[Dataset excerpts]
┄┄┄┄┄┄┄┄┄┄┄┄┄┄┄┄┄┄┄┄

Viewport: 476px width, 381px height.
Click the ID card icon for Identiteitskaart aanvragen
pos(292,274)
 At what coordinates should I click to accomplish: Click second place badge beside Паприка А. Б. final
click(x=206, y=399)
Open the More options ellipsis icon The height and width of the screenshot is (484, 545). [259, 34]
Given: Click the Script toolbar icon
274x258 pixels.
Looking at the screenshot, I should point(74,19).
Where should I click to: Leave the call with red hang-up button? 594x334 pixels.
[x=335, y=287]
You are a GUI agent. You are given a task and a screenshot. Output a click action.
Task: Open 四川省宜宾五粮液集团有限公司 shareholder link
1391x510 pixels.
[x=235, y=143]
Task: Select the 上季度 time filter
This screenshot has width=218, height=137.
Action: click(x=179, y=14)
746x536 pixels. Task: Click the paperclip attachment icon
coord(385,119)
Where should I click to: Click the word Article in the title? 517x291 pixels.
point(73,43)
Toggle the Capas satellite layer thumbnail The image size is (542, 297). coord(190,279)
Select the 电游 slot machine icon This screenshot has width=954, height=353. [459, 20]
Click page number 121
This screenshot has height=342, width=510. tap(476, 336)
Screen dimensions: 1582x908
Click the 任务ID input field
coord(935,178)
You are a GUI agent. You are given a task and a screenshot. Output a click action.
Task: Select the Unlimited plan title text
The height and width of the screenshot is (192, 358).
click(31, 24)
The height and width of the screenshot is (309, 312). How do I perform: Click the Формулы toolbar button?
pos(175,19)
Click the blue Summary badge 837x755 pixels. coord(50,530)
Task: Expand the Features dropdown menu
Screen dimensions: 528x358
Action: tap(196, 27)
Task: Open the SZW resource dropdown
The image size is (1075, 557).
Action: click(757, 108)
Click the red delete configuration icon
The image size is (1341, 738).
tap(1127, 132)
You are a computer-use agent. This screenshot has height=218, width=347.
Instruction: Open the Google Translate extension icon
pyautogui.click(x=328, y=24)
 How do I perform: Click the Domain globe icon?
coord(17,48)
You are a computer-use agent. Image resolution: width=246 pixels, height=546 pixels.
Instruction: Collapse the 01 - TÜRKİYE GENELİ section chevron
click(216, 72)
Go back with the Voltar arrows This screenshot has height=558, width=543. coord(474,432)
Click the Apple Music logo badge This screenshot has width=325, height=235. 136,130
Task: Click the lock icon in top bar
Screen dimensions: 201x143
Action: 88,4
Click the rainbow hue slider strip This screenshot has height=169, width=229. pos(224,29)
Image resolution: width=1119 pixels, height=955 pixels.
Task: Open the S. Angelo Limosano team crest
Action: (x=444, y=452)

┄┄┄┄┄┄┄┄┄┄┄┄┄┄┄┄┄┄┄┄

=== Work task ===
Extract each line holding the word "agent" from the records.

=== Result for this task ===
You are a GUI agent. You are given a task and a screenshot. Output a click action.
You are a GUI agent. You are given a task and a screenshot. Output a click action.
You are a computer-use agent. This screenshot has height=218, width=347.
You are a computer-use agent. Image resolution: width=246 pixels, height=546 pixels.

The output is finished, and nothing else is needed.